O poema não tem pontuações. Pelo menos não tinha até aqui, momento crucial em que contamos com uma oração reduzida de infinitivo isolada por vírgulas e um travessão. Tenho algumas hipóteses para isso. A primeira é que os epítetos vão ficando cada vez mais complexos ao longo do texto:
[Artesão do possível] [obreiro
numa colmeia de apressados
fazedores] [lento ledor de enigmas
e iridescências móveis
que atravessam o céu] [paciente
consumidor de anúncios boletins mensagens
indecifráveis do longe] [vítima
de mutações sentimentais
que desarrumam o mundo
e o recriam sócio de empreitadas
frustradas porém sentidas
como o transcurso da tarde
que se enrodilha em nuvens e langor] [doutor
em absurdas ciências
que, ao nada explicar, conduzem
à alegria do escuro ― ao urro
da aceitação animal.]
numa colmeia de apressados
fazedores] [lento ledor de enigmas
e iridescências móveis
que atravessam o céu] [paciente
consumidor de anúncios boletins mensagens
indecifráveis do longe] [vítima
de mutações sentimentais
que desarrumam o mundo
e o recriam sócio de empreitadas
frustradas porém sentidas
como o transcurso da tarde
que se enrodilha em nuvens e langor] [doutor
em absurdas ciências
que, ao nada explicar, conduzem
à alegria do escuro ― ao urro
da aceitação animal.]
O motivo para considerar esses epítetos cada vez mais complexo é triplo: primeiro por causa do tamanho, segundo pois ele começam a incluir em seu interior orações subordinadas (o quinto, por exemplo, que começa com "vítima / de mutações sentimentais", possui em seu bojo orações relativas coordenadas, orações reduzidas de particípio, estruturas comparativas e uma última oração relativa no degrau mais baixo da cadeia sintática), e terceiro pois eles vão espichando não só o núcleo do epíteto com outros termos correlatos: assim, em "lento ledor de enigmas", a oração relativa "que atravessam o céu" descreve não o núcleo "lento ledor" e sim "iridescências móveis", complemento nominal de "lento ledor"; noutras palavras, os epítetos começam falando do poeta, mas logo passam a falar também do ambiente. E isso é mais do que significativo em sua poesia.

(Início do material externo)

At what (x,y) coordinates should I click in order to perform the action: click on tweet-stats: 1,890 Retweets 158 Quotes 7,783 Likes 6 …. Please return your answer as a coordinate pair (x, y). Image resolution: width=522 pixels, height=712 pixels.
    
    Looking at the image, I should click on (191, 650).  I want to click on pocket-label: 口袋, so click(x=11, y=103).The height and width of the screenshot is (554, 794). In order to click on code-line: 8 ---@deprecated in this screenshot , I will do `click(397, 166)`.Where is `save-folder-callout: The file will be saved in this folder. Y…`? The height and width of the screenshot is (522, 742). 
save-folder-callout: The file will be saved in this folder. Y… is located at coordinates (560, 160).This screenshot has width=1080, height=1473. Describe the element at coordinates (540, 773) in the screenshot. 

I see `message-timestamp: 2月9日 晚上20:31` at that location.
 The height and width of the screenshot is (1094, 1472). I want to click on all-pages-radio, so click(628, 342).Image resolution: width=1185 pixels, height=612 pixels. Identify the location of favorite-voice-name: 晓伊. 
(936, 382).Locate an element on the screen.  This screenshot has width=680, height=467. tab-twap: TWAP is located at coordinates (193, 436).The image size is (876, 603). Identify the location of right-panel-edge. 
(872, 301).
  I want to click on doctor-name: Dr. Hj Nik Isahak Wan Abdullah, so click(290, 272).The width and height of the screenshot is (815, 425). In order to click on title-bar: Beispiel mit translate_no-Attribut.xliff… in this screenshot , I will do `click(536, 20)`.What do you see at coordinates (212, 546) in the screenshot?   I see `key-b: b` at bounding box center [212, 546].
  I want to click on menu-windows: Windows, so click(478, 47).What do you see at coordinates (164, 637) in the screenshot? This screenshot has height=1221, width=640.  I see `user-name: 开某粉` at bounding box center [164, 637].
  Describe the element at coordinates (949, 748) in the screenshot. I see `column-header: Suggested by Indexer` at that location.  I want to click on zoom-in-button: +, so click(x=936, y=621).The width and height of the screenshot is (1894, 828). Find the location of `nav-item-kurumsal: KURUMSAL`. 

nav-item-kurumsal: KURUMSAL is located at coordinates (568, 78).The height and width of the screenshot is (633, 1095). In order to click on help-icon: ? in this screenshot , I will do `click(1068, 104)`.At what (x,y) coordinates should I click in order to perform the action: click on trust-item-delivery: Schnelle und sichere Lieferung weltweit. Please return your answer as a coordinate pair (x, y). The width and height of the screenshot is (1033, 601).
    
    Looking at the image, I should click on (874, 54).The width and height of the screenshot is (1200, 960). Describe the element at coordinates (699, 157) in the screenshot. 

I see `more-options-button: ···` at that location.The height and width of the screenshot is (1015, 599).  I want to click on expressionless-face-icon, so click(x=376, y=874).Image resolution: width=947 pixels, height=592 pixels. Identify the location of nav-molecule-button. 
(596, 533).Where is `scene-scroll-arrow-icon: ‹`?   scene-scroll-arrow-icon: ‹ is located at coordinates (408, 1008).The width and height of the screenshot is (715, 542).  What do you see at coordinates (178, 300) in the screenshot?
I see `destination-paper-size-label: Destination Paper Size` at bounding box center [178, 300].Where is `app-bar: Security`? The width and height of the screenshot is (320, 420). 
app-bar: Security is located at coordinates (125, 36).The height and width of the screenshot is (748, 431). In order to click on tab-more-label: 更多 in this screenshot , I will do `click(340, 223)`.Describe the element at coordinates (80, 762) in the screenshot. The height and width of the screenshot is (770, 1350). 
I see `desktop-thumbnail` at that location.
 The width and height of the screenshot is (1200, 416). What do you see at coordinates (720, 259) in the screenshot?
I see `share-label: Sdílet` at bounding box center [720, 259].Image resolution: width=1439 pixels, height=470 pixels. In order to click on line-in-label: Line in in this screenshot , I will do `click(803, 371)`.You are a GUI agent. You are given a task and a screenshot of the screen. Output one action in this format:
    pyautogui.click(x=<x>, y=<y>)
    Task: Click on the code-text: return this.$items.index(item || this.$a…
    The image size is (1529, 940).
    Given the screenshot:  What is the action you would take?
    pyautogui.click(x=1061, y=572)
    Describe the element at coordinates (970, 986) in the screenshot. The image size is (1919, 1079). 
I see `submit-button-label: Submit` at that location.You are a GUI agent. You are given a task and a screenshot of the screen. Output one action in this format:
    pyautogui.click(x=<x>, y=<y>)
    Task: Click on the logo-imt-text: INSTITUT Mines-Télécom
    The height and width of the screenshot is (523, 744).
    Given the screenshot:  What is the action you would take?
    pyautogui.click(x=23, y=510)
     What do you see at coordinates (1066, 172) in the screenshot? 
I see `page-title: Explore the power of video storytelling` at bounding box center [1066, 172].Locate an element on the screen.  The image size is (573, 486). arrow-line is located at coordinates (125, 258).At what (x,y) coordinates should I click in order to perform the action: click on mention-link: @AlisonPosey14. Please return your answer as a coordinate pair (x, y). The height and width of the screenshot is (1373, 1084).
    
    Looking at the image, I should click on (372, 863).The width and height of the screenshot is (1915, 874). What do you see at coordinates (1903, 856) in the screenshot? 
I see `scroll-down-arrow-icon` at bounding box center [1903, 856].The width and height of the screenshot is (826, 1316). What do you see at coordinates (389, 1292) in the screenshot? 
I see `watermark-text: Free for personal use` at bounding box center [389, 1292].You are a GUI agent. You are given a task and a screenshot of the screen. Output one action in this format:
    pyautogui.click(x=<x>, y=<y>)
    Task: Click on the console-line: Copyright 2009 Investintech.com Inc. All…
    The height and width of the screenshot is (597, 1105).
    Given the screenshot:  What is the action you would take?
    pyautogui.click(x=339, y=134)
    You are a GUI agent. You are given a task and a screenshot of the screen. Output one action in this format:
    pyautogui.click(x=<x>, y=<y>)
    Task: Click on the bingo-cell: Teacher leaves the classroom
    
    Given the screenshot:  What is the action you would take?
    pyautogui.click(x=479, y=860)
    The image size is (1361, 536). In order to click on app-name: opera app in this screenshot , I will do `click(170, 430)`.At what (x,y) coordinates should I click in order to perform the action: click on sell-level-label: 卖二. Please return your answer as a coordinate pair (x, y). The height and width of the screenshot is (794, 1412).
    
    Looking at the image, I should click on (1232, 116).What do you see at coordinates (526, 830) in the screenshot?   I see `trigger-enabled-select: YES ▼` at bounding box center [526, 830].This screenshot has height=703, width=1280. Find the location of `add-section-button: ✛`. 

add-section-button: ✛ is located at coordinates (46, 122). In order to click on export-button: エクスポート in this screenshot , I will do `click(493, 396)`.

Sendo assim, se os epítetos ficam cada vez mais complexos, é razoável que chegue um momento em que eles desenvolvam a pontuação. Propondo uma chave de leitura ousada, eu diria que isso sugere que o poeta dá indícios de controlar e racionalizar a linguagem, dando-lhe uma ordem mais próxima da sintaxe normativa do português, o que obviamente contrasta com o apelo do fim do texto: a aceitação animal.
Uma outra explicação, mais simples, é que eles se valem da ordem de ênfases interna do poema para apresentar uma outra. Ou seja: o poema discrepa, a princípio, da ordem corriqueira das palavras pois ele fere alguns dos nossos instintos como falantes, como o de pontuar um texto ou de iniciar novos epítetos com novos versos. No entanto, logo o poema revela que este é seu sistema de ênfases internos, e prova disso é que quando ele enfim começa a pontuar, ele apresenta um elemento aparentemente normal que serve, ele próprio, de ênfase diferenciada no corpo do texto.
É realmente extraordinário, coisa que, penso, só um grande poeta, dono do seu ofício, consegue fazer. Viva Leonardo!